#### Texto extraído

Cuando el 17 de diciembre de 2014 el entonces presidente de Cuba, Raúl Castro, salió en televisión para anunciar el inicio de la normalización de las relaciones con Estados Unidos –enemigo histórico y casi el “causante” de todos los males de la humanidad–, algunos cubanos se desplomaron en el butacón por la sorpresa o dejaron caer la taza de café, pero todos, todos –los de la isla y los de la diáspora–, nos quedamos boquiabiertos durante 24 o 48 horas.
El politólogo Roberto Veiga, miembro del think tank Diálogo Interamericano, era entonces director del laboratorio de Ideas Cuba Posible y pudo mantener la boca cerrada: él ya sabía lo que venía cocinándose –con el auspicio del Vaticano– entre Washington y La Habana, pues durante el año previo había organizado varias reuniones entre el cardenal Jaime Ortega e importantes figuras de la política estadounidense, tanto demócratas como republicanos, involucrados en el proceso que se gestaba. También había pasado por sus manos una carta de las autoridades de EE.UU. en la que pedían el apoyo del Papa Francisco, y había estado en la preparación de un encuentro que se celebraría en enero de 2015, luego del trascendental suceso que se esperaba a finales de 2014.
Pocos meses después del inicio de la normalización de las relaciones, Washington y La Habana elevaron a nivel de embajadas sus representaciones diplomáticas
“Siempre recuerdo que una semana antes del 17 de diciembre de 2014, cuando ya todo estaba convenido, pero nosotros no conocíamos lo que sucedería ese día, el embajador de EE.UU. nos invitó a conversar. Charlamos cerca de tres horas con él y con algunos colegas suyos, y al final me preguntó: ‘¿Qué le pedirías en este momento al Gobierno de mi país?’. Le respondí: ‘Un gesto grande, muy grande con Cuba, que nos permita probar si somos capaces de arreglar nuestros problemas’”.
El gesto –la voluntad de Washington de aparcar el enfrentamiento– se tradujo meses después en la inauguración de embajadas en las respectivas capitales y en la firma de varios acuerdos bilaterales; un horizonte de buenas perspectivas que la llegada de Donald Trump en 2017 y la tozuda actitud de La Habana, reacia a cualquier transformación del modelo, terminaron truncando. Con el republicano ya a las puertas una vez más, el acercamiento de hace una década puede volver a quedar casi exclusivamente como materia de buenos recuerdos.

#### Líneas de datos
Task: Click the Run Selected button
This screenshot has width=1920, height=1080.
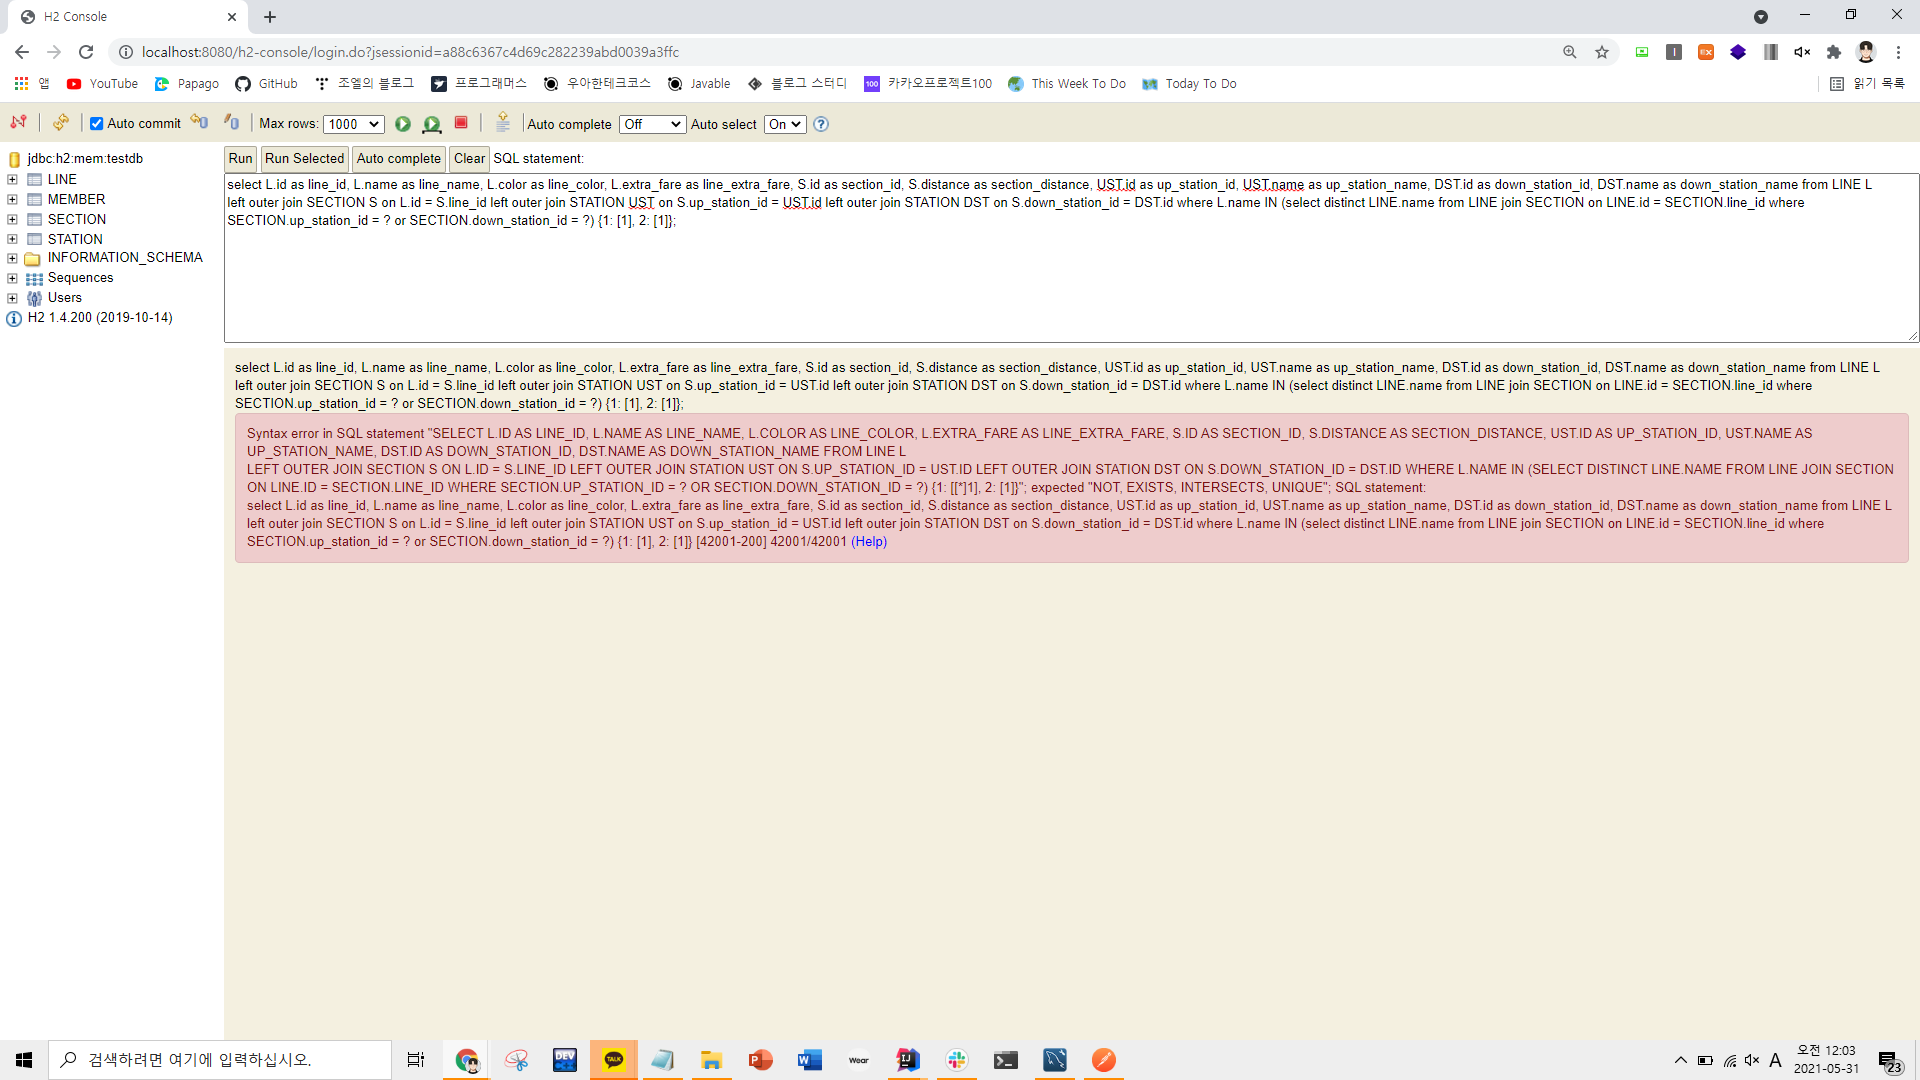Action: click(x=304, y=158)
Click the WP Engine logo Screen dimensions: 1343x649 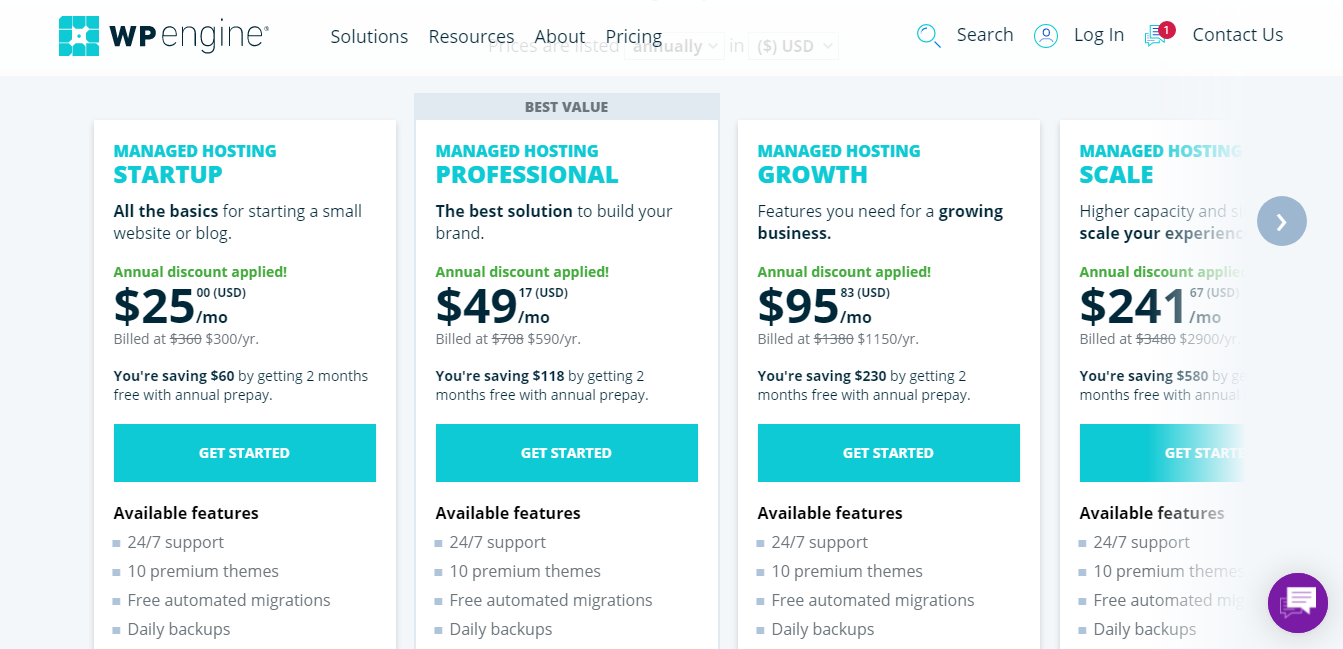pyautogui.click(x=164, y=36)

#### Tareas
- a) Transcribe del texto sobre el acercamiento entre Cuba y Estados Unidos todo lo que va desde "Cuando el 17" hasta "o 48 horas.".
- b) Prolonga el texto sobre el acercamiento entre Cuba y Estados Unidos a partir de su última oración.

#### Respuestas por tarea
- a)
Cuando el 17 de diciembre de 2014 el entonces presidente de Cuba, Raúl Castro, salió en televisión para anunciar el inicio de la normalización de las relaciones con Estados Unidos –enemigo histórico y casi el “causante” de todos los males de la humanidad–, algunos cubanos se desplomaron en el butacón por la sorpresa o dejaron caer la taza de café, pero todos, todos –los de la isla y los de la diáspora–, nos quedamos boquiabiertos durante 24 o 48 horas.

- b)
Un paréntesis de respiro
— Hablemos de los frutos del acercamiento de 2014. ¿Cuánto contribuyó la concesión de licencias de comercio a empresas norteamericanas y cubanas a independizar al pequeño empresario o propietario cubano de la tutela estatal, entre ese año y 2017?
— La normalización de las relaciones estableció oportunidades económicas que ofrecieron beneficios en un período muy corto. Por ejemplo, amplió las posibilidades de los empresarios privados cubanos de acceder a insumos, tecnologías y mercados; aumentó el número de trabajadores por cuenta propia y de pequeñas empresas, y las remesas familiares desde EE.UU. experimentaron un incremento significativo, lo que impulsó el consumo interno y aportó al surgimiento de pequeñas actividades económicas.
Tanta fue la pujanza que, a mediados de 2016, el Gobierno cubano consideró que debía limitar estas dinámicas económicas porque estaban convenciendo a la sociedad de que el emprendimiento y el mercado eran más eficaces que el control absoluto de la economía por parte del Estado. Entonces impusieron el absurdo de que la evolución del empresariado privado jamás podría superar el desarrollo del empresariado estatal, que está agotado y que no posee capital, ni tecnología ni otras condiciones necesarias para satisfacer las necesidades socioeconómicas.
— El sucesor de Donald Trump, Joe Biden, que estuvo tan cerca de Obama cuando se fraguaba la política de distensión bilateral, no dio marcha atrás a la maquinaria de sanciones aplicadas por el republicano. Únicamente el pasado 14 de enero, a escasas horas de irse, fue que decidió sacar a Cuba de la lista de países patrocinadores del terrorismo y eliminó algunas restricciones. Tardío, ¿no?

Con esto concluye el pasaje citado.